### YOUR GOAL
Only the images are to be dropped; the records themselves must be repeated exactly.

------

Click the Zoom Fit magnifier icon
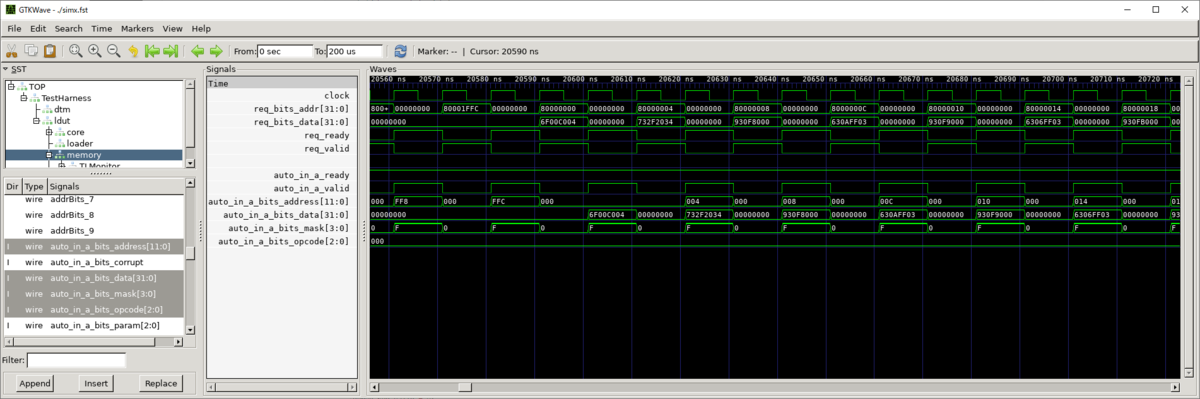The image size is (1200, 399). tap(76, 51)
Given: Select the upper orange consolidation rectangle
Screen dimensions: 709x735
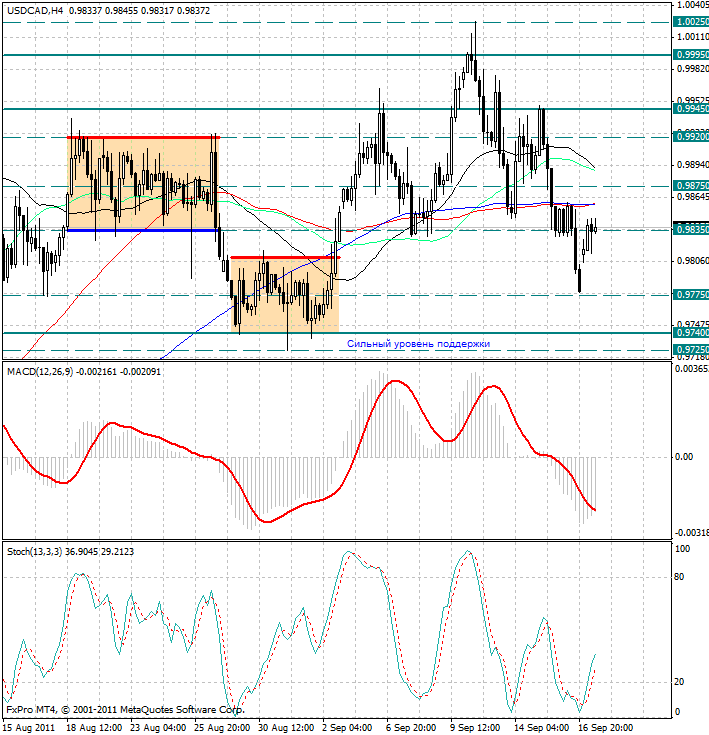Looking at the screenshot, I should tap(142, 183).
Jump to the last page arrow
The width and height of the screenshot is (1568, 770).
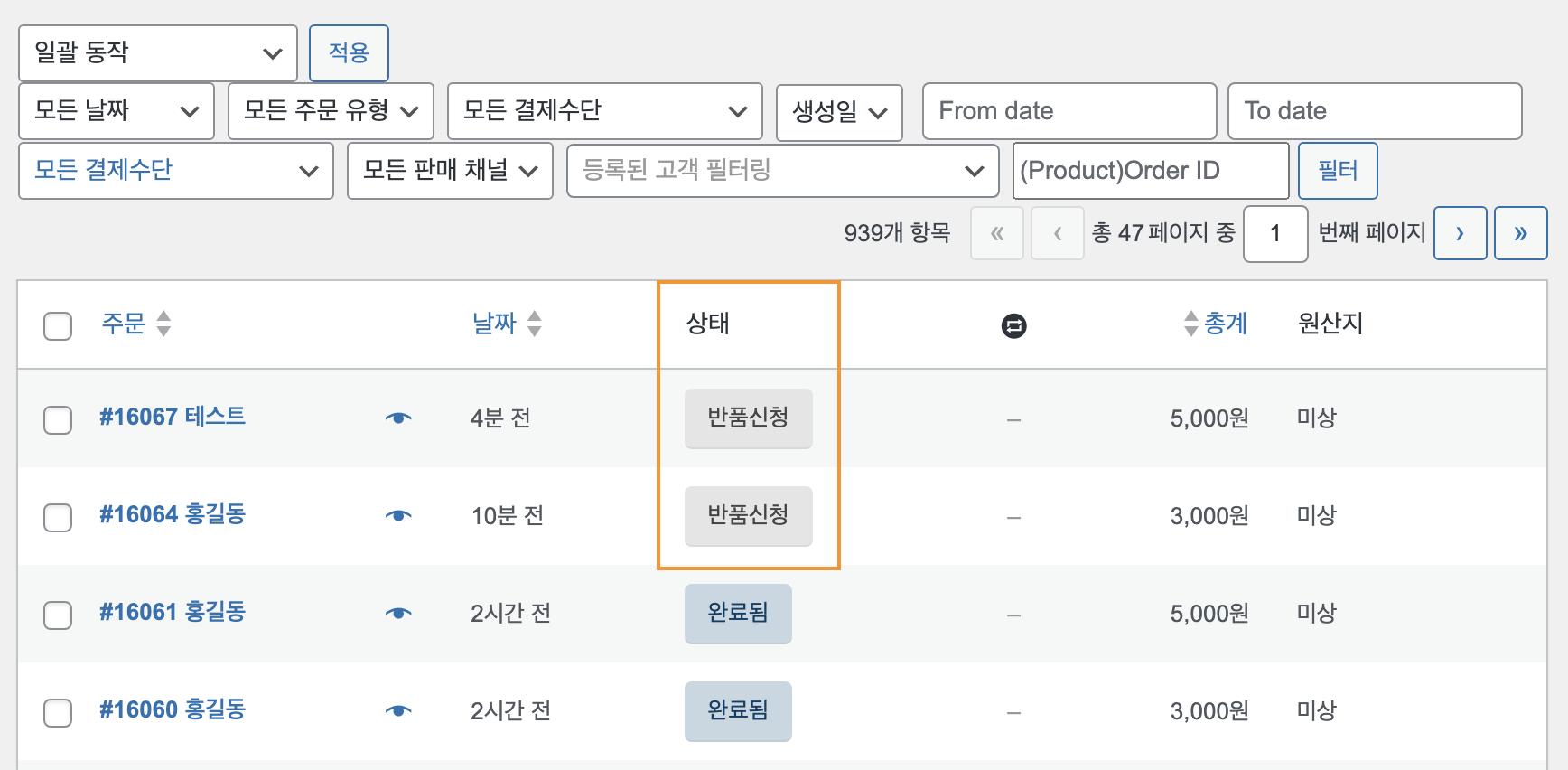[x=1520, y=233]
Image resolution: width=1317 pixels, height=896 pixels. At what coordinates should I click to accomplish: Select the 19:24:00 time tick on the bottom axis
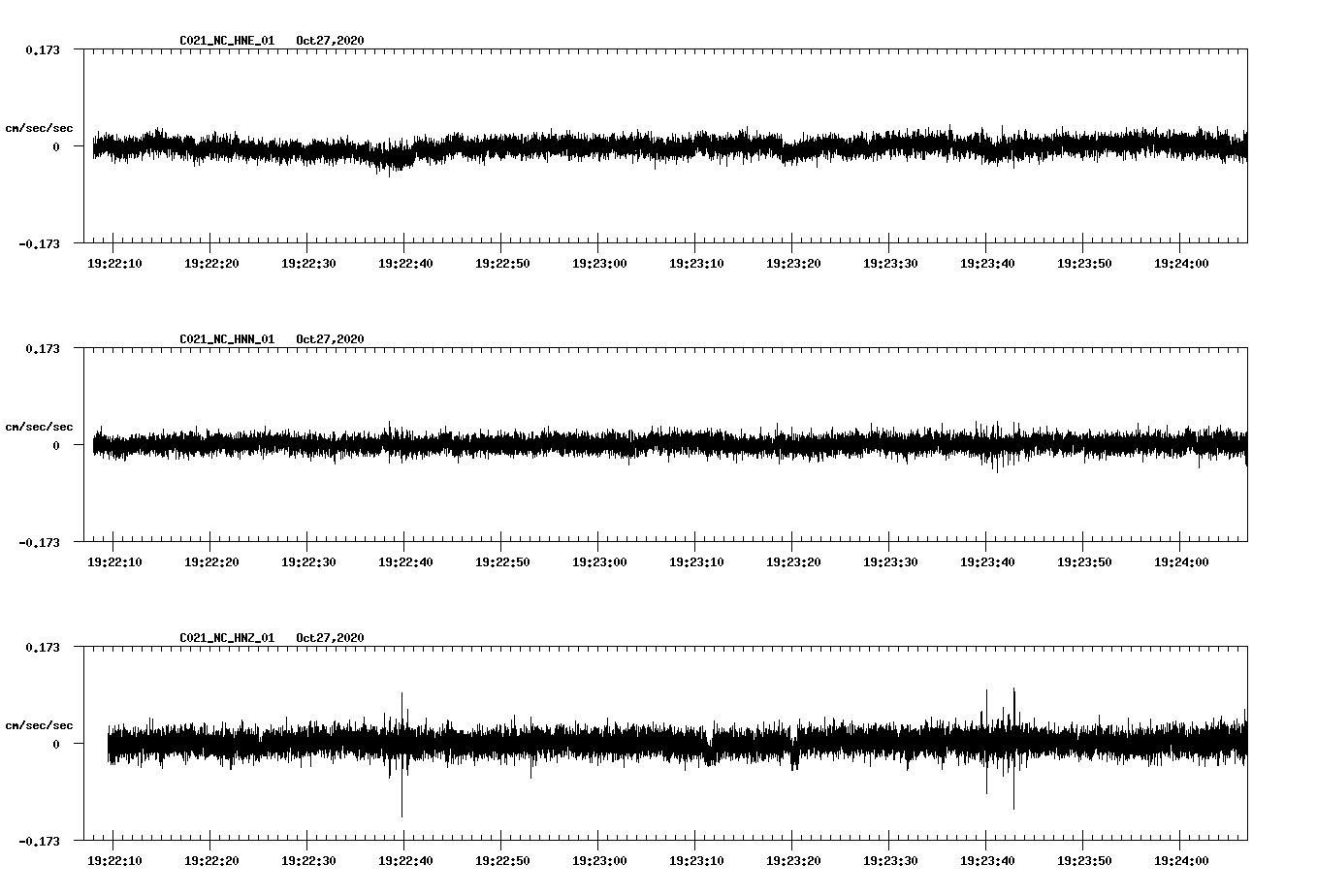pyautogui.click(x=1179, y=858)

------

### EXERCISE RESULT
Click the Zoom Fit magnifier icon
The image size is (1200, 399). tap(76, 51)
Given: Select the upper orange consolidation rectangle
Screen dimensions: 709x735
Looking at the screenshot, I should tap(142, 183).
Jump to the last page arrow
The width and height of the screenshot is (1568, 770).
[x=1520, y=233]
Image resolution: width=1317 pixels, height=896 pixels. At what coordinates should I click to accomplish: Select the 19:24:00 time tick on the bottom axis
pyautogui.click(x=1179, y=858)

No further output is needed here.